━━ Available records

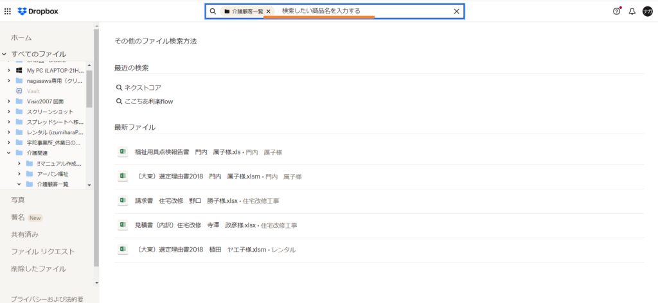658x303 pixels.
Task: Click the sidebar tree scrollbar down arrow
Action: coord(96,282)
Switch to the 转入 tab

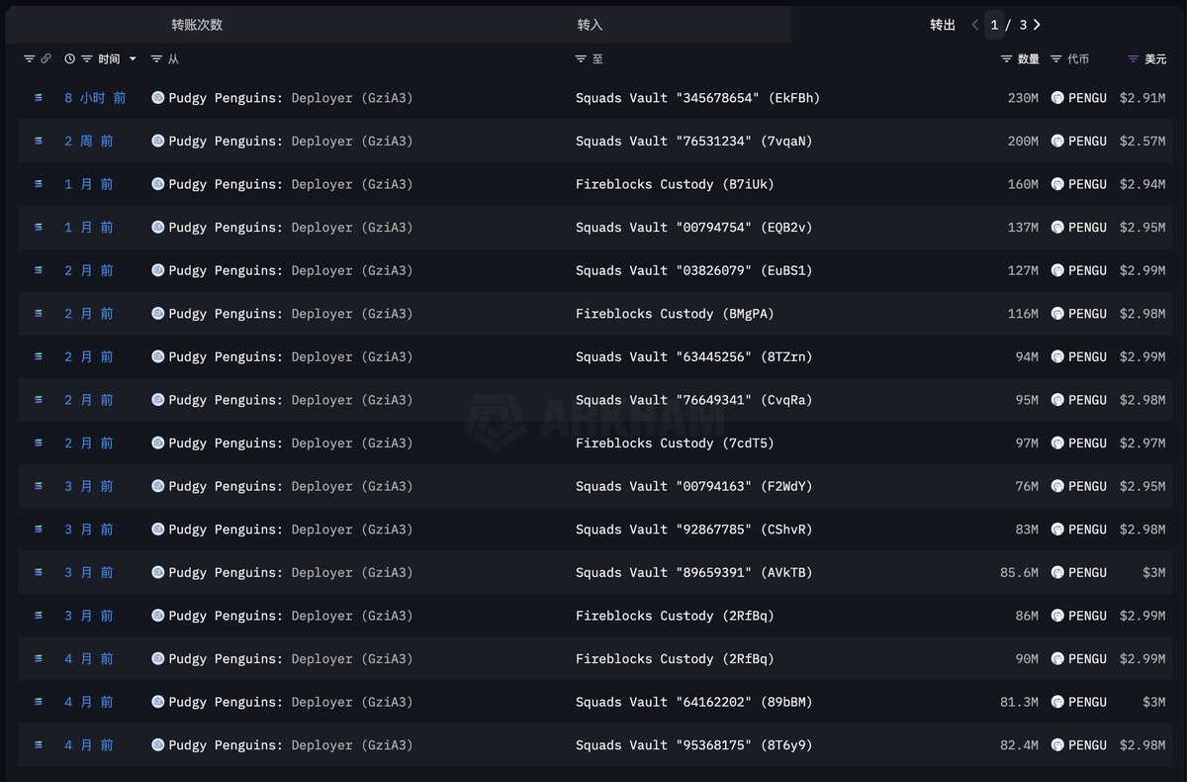(590, 25)

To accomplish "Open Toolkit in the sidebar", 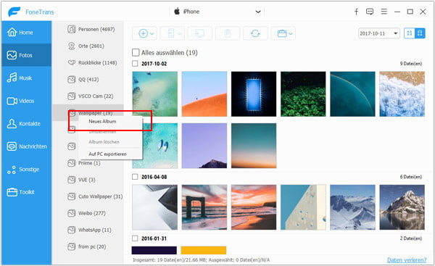I will [x=26, y=192].
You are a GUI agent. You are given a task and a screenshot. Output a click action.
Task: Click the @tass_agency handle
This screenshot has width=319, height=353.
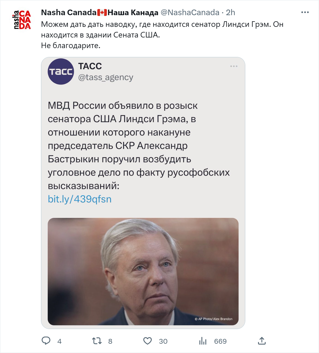coord(106,77)
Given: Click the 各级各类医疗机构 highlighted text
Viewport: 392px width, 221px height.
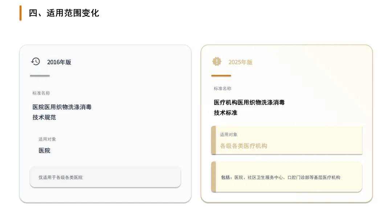Looking at the screenshot, I should coord(244,146).
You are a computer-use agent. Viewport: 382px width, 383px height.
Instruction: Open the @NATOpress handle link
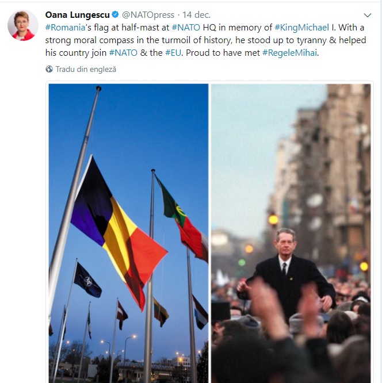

━━━━

Your assignment » The copy runs from the line containing "Task: Click the @tass_agency handle" through the last line of the material, both ends included. Reproduce those lines exactly and drop the pictures.

Result of this exercise »
Task: Click the @tass_agency handle
This screenshot has width=319, height=353.
coord(106,77)
Given: Click the 各级各类医疗机构 highlighted text
Viewport: 392px width, 221px height.
Looking at the screenshot, I should coord(244,146).
You are a computer-use agent. Viewport: 382px width, 383px height.
Instruction: Open the @NATOpress handle link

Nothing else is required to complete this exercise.